→ **PROVIDED DATA**:
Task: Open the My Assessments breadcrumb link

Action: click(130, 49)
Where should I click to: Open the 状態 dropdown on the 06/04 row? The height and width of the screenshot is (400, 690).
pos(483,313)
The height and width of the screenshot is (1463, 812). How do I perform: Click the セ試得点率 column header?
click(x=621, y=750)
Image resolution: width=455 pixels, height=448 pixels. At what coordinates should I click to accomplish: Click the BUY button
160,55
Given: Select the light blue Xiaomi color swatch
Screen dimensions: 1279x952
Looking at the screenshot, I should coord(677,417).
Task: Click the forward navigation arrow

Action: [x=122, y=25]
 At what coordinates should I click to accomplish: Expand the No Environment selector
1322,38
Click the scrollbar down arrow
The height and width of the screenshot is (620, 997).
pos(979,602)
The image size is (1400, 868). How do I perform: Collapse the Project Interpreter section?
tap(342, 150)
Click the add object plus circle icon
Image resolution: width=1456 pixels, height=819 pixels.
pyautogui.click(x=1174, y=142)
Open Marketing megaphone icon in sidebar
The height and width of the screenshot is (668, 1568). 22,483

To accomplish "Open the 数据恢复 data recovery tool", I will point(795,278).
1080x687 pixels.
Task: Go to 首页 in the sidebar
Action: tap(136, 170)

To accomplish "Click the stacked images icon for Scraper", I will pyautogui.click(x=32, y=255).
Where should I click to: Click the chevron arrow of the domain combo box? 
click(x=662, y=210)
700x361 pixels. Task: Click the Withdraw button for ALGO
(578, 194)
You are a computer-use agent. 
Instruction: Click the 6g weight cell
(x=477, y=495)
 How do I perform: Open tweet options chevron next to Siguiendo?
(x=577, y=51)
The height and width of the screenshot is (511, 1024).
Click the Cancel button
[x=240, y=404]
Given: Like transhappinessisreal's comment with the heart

→ **SHORT EXERCISE**: Count how many lines in the listing above contain the string "height", with case counting. Reply with the number alone.

→ **SOLVED EXERCISE**: 7